Dan, I think you're missing his point. The anti-education, anti-intellectual attitude that is so prevalent in our American society works against the progress of our great nation. We need to celebrate knowledge, not 40yrd dash times.

Absolutely. I was saddened and distraught that the judge didn't allow the comrade workers in the NFL Union to save themselves from the evil Corporate owners. :rolleyes:

<yt>hEu1uOVUBnE</yt>

That embedded YouTube thingy didn't seem to work on Preview... here's the direct link. Don't know if that's the right code to embed it.

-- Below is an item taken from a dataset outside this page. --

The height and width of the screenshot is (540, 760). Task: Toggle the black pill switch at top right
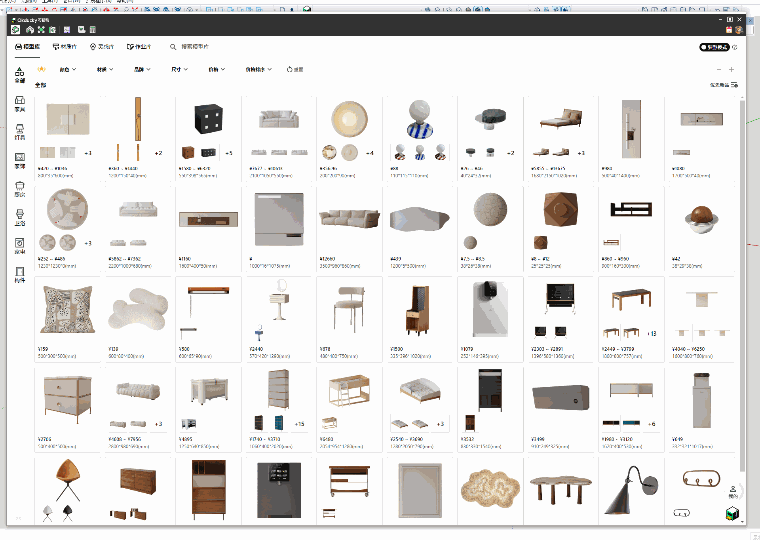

http://www.youtube.com/watch?v=hEu1uOVUBnE

And Kent... the comment about Apple being one of the worst offenders on the "green" scale was pointed directly at computers and tech in general. Doesn't matter how much glass and aluminum you put in a computer, it's still an ecological disaster. As far as my opinion on that, I think just about everything man does is an ecological disaster... we kinda fling badness around like monkeys at the zoo throw their poo. Inevitable, and I don't care to fix it.

So using that same tech to push a digital eBook by a guy who's about as green as my thumb so he can make millions, is the ultimate in BS. Let me know when he stops turning on the lights at his mansion at night.

I always thought this was ironic and funny... it's been around a while.
http://www.snopes.com/politics/bush/house.asp

Just remember, the fix for everything is to elect people who CLAIM to do something while doing the exact opposite, but because they CLAIM to do the right thing, they're untouchable by the media. Perfect politics.
 
Use [ ] instead of < > for the embed.
 
Data I believe. Other people's interpretations of it, I don't.
So if you had to name one person most qualified to interpret the data on climate change, it would be you, then?

In that case, please share with us your interpretation.
-harry
 
So if you had to name one person most qualified to interpret the data on climate change, it would be you, then?

In that case, please share with us your interpretation.
-harry

"We don't KNOW exactly what our effect is on the climate."

QED

(But that statement won't get me funding.)
 
Twenty miles from me is a mockery 'museum' that succeeds in convincing people the universe is only 10,000 years old thanks to our citizens complete lack of understanding in scientific method, reasoning and logic lead skeptical thought.


Have you been? If not I suggest it, and take a true beliver with you, it's more fun that way:rofl:
 
Oh man, I love chatting with believers on that sort of stuff. 'Specially when I quote the Bible and use it against them.
 
The Earth is old and is one part of a complex system. There are variations over time. Thus observable changes. The End.
Ok, but that's just your answer, and while it might be the correct answer, you didn't show how you arrived at it. Please share with us the process by which you came to that conclusion, the data you used as its basis, your rationale.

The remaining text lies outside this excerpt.